Drusa


La palabra "drusa" se refiere a una superficie de la roca (generalmente una cavidad) cubierta de diminutos cristales, tales como los que se encuentran dentro de geodas o en grandes bolsas de depósitos minerales. Se dice que las gemas que presentan este rasgo poseen un "hábito" cristalino drusa. Hasta hace unos 10 años,  los minerales drusa eran poco más que una curiosidad, interesantes sólo para los mineralogistas serios, pero pasaban desapercibidos por los diseñadores de joyas, los coleccionistas de gemas, y el público en general. ¡Por fortuna los tiempos han cambiado! los materiales drusa, se fueron abriendo camino lentamente, incrementando la frecuencia en la que aparecían en la obra de destacados talladores de piedras preciosas y diseñadores de joyas, dando como resultado, una ganancia de espacios en las publicaciones de piedras preciosas y joyería.

Cobalto-calcita

La drusa más común es el cuarzo (calcedonia o ágata), pero muchas otras especies pueden existir en esta forma. Una búsqueda nada exhaustiva en Internet ha dado los siguientes tipos: crisocola, granate uvarovita, pirita arcoiris, hematita arcoiris, psilomelano, cobalto-calcita, calcita, dolomita, esfalerita, granate melanita, granate demantoide, azurita, dioptasa, siderita, vanadinita y turquesa. Hubo incluso una anotación sobre un bolsillo drusa encontrado en un meteorito de hierro.
  

Granate Uvarovita

El encanto del material drusa es fácil de entender debido a la multitud de pequeños cristales que proporcionan una superficie reflectante que recuerda al azúcar o a la nieve. La mayoría de las especies de drusas, incluso aquellas con colores vivos como el rosa fuerte (cobalto-calcita), las que poseen un verde que brilla en el día (uvarovita), o las multicolor (pirita arcoiris) son naturales. Las drusas de cuarzo que están disponibles poseen en su mayoría colores apagados. Muchas piezas de cuarzo se tiñen de negro o de otros colores y algunas otras están recubiertas con titanio o algún otro vapor metálico que crea varios acabados iridiscentes.
  

  Azurita

La tenacidad de cada drusa depende de la naturaleza de los mismos cristales y la matriz a la que están unidos. Por ejemplo, la drusa de cuarzo es relativamente duradera, mientras que  una drusa de calcita es frágil. Cualquier drusa es probablemente más frágil que un cristal único de esa misma gema.
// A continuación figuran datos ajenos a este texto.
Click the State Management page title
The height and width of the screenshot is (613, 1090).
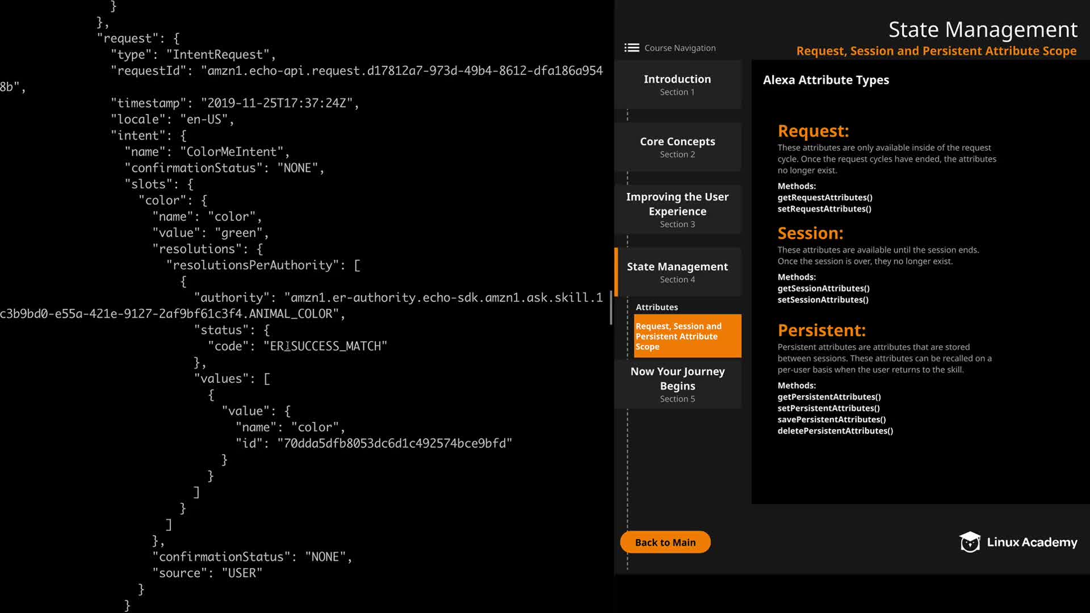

Además de la preocupación habitual de rayar o romper, hay que preocuparse por algún posible desprendimiento.
Todas las drusas deben ser tratadas con cuidado: el uso en colgantes, broches y pendientes está bien, pero evite el uso en anillos o pulseras. Se deben limpiar con un cepillo suave y jabón en lugar de ultrasonidos o vapor. Con estas simples precauciones las drusas pueden convertirse en una nueva adición a su colección de joyas o piedras preciosas.